Who is responsible for profit in your company?
They say it’s lonely at the top. For many CEO’s it can be very lonely when it comes to responsibility for profit. At a recent presentation for a group of CEOs, I asked the question, “Who is responsible for profit in your company?” The answers were not surprising. While several said it was the CEO, CFO, or the senior leadership team, the overwhelming majority responded that everyone in their company is responsible for profit. While the CEOs believed this, when we begin working with companies this is one of the questions we ask a cross-section of employees. We rarely get a consistent answer.
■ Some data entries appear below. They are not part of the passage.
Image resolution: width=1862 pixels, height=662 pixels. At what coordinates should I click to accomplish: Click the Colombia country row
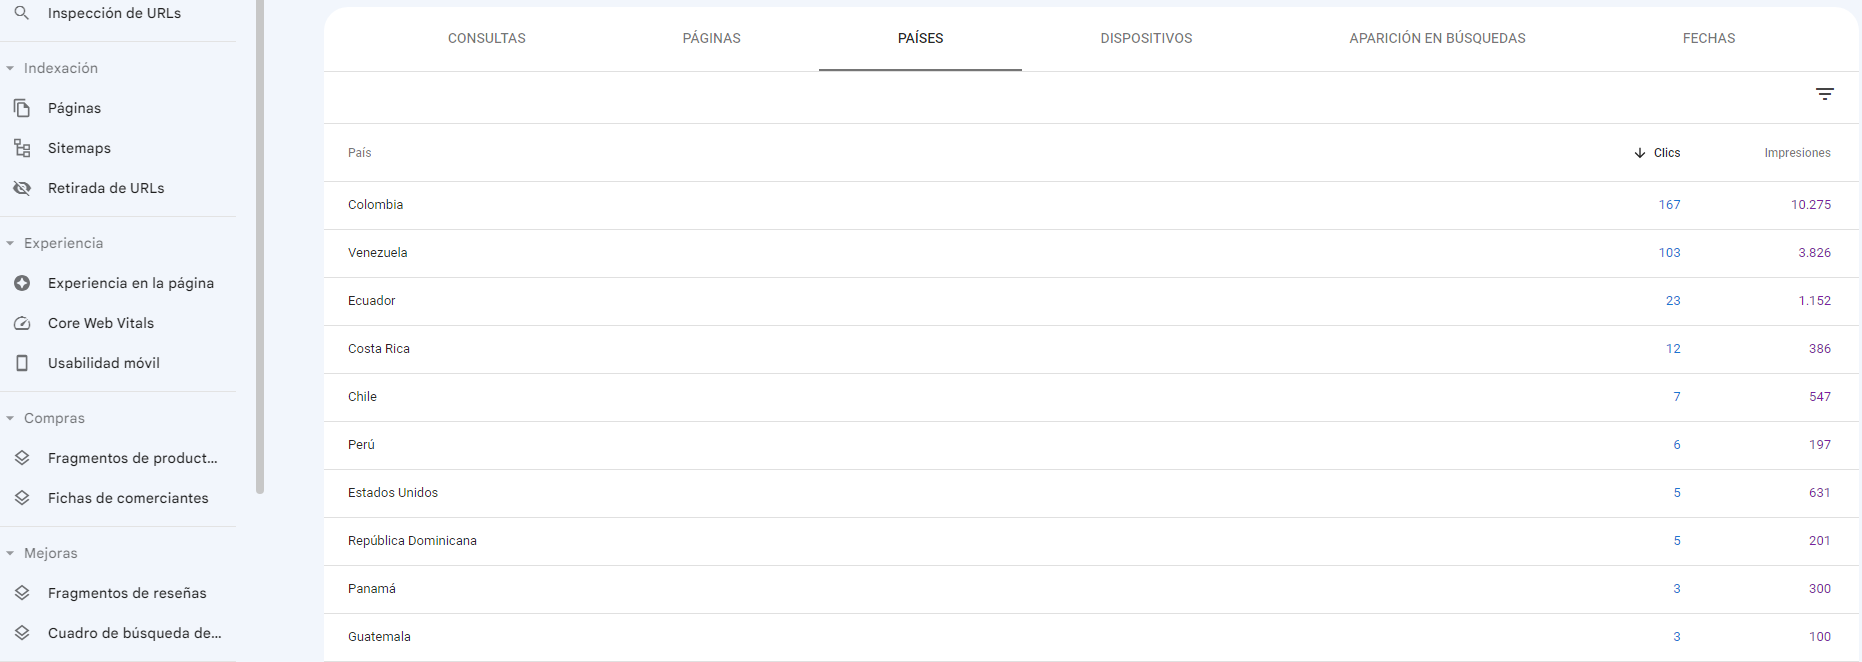[x=1091, y=205]
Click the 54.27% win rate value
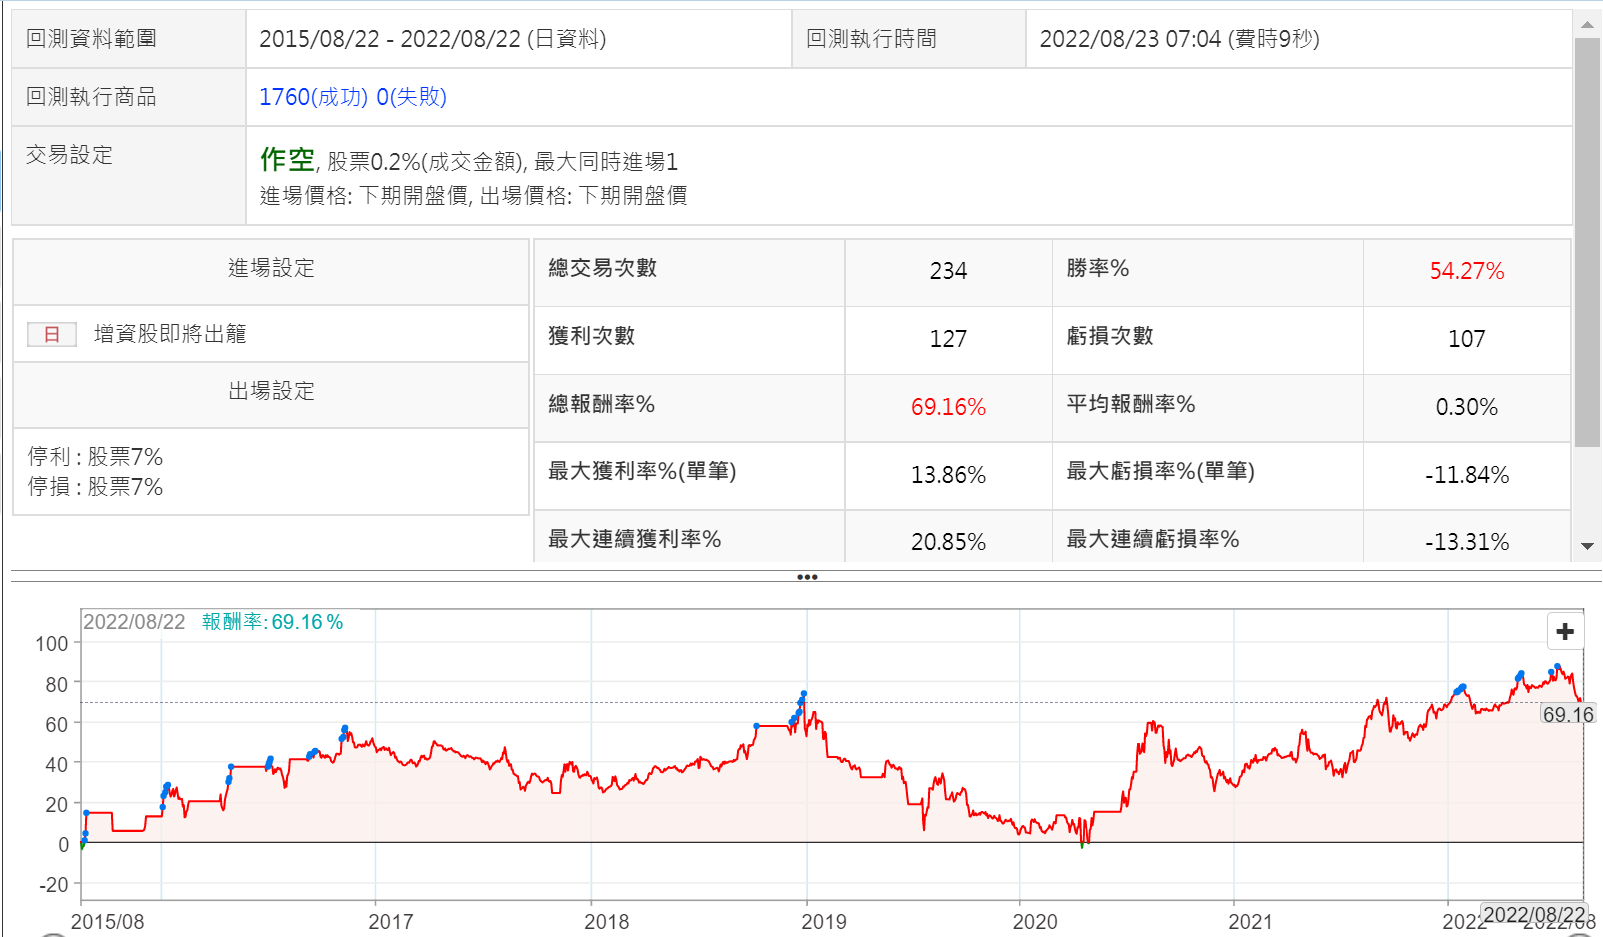The width and height of the screenshot is (1603, 937). (x=1466, y=271)
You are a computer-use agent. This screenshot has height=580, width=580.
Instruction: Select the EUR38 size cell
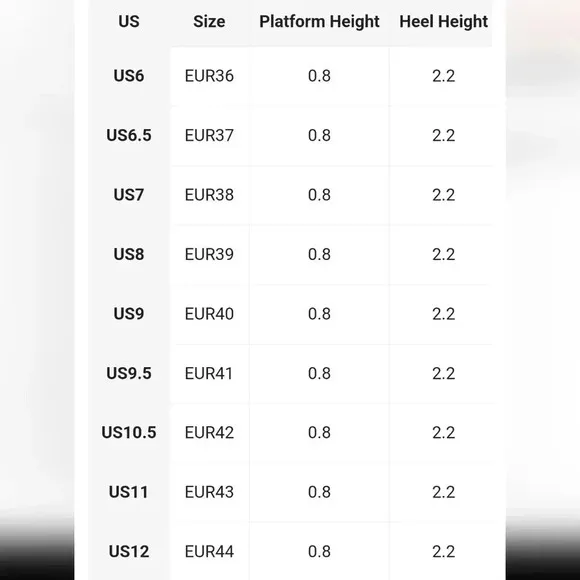click(209, 195)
“Everyone is responsible for making a profit.” Is that really true? We all like for our co-workers to be thinking about profit, but are the pieces in place to support this grand idea?
- Profit Must Be Clearly Defined, Visible, and Understood
Can employees clearly see how profit is generated? In many organizations, profit is the “mysterious” remainder of the monthly aggregation of revenues less the aggregation of costs and is not known until after the month is over…too late for co-workers to do anything about it. How can we expect them to affect something that seems too complex for any mere mortal to understand?
- Is the Company Organized for Profit Management?
Decisions need to be made close enough to the customer to impact profit on a daily basis.
Are you measuring and reporting against profit at an individual customer or individual product level on a relatively frequent basis? These metrics need to be visible to the entire company? At least the pieces they can affect!
- Are Compensation and Rewards Aligned with Net Profit?
There’s an old expression: “You get what you pay for!” In the world of compensation it is very true. If you are compensating the sales and marketing departments for revenue generation and operations for achieving AVERAGE product cost, the expected outcomes may surprise you. Even though revenues may increase, being on the incorrect extreme of those average costs can cause you to have very poor results. Compensation plans need to directly reflect the achievement of NET PROFIT PER CUSTOMER.
THE RESULTS CAN BE COMPELLING
One client company that now has a clear view of customer profitability and an employee group reorganized around responsibility for profit has seen dramatic change. In the first full quarter of implementation, this wholesale distributor saw customer net profit margins grow by FIVE PERCENTAGE POINTS in the targeted customer groups.
On an annual base business of $10 million, that’s a $500,000 increase in net profit; at $70 million in annual revenue, that could be a $3.5 million increase in net profit.